▸ **GOALS**:
A) List every TV special named in the article on the 40th anniversary of "The Life and Adventures of Santa Claus."
B) According to the Santa Claus anniversary article, in what year did L. Frank Baum's book come out?
C) Quote the Santa Claus anniversary article word for word, beginning at "This comforting style" and stopping after "for suggesting it!".

▸ **PROVIDED TEXT**:
Animation Cel-ebration
December 5, 2025 posted by Michael Lyons

The 40th Anniversary of “The Life and Adventures of Santa Claus”

The Life and Adventures of Santa Claus was the end of an era for the Rankin/Bass Studio. It would be the last holiday special produced using their special brand of stop-motion animation, which they dubbed “Animagic.”

This comforting style was, of course, responsible for such beloved TV favorites as Rudolph the Red-Nosed Reindeer (1964) and Santa Claus is Comin’ to Town (1970), and with The Life and Adventures of Santa Claus, that age so familiar to generations came to a close.

This December marks the fortieth anniversary of The Life and Adventures of Santa Claus, which makes it the perfect time to revisit this Rankin/Bass special – and thank you to reader Nik Kramer for suggesting it!

Based on a 1902 book by none other than author L. Frank Baum, well-known for creating the beloved Oz books, who crafted an intricate origin story for Santa in The Life and Adventures of Santa Claus.

With so much detail in the book, writer Julian P. Gardner (a pseudonym for Jules Bass, who also wrote the lyrics for the songs) had to truncate the story when adapting it for the one-hour special. As it opens, Tingler the Imp (Robert McFadden), a character created for the special, informs the Supreme Immortal, The Great Ak (Alfred Drake), that the Immortals of the world are coming to the magical Forest of Burzee for the meeting that The Great Ak called.

▸ **RECORDED INFORMATION**:
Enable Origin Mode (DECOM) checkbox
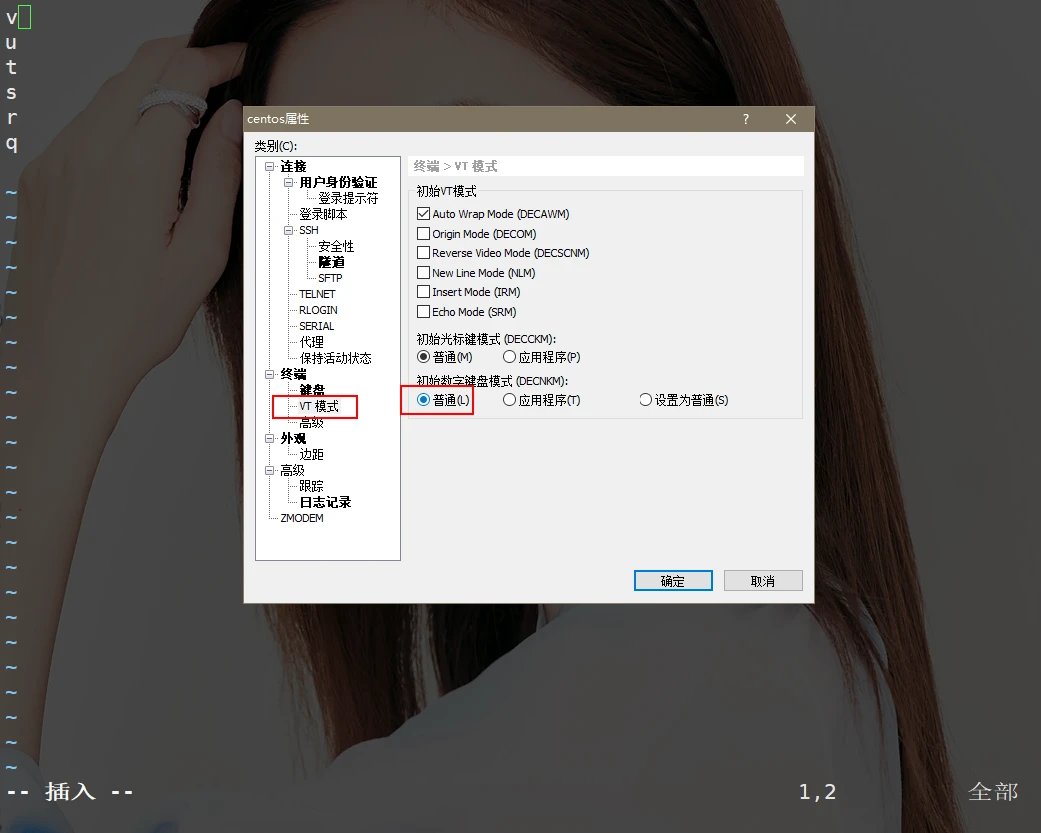Viewport: 1041px width, 833px height. click(x=423, y=234)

▸ **WORKED ANSWERS**:
A)
Rudolph the Red-Nosed Reindeer (1964)
Santa Claus is Comin' to Town (1970)
The Life and Adventures of Santa Claus

B) 1902

C)
This comforting style was, of course, responsible for such beloved TV favorites as Rudolph the Red-Nosed Reindeer (1964) and Santa Claus is Comin’ to Town (1970), and with The Life and Adventures of Santa Claus, that age so familiar to generations came to a close.

This December marks the fortieth anniversary of The Life and Adventures of Santa Claus, which makes it the perfect time to revisit this Rankin/Bass special – and thank you to reader Nik Kramer for suggesting it!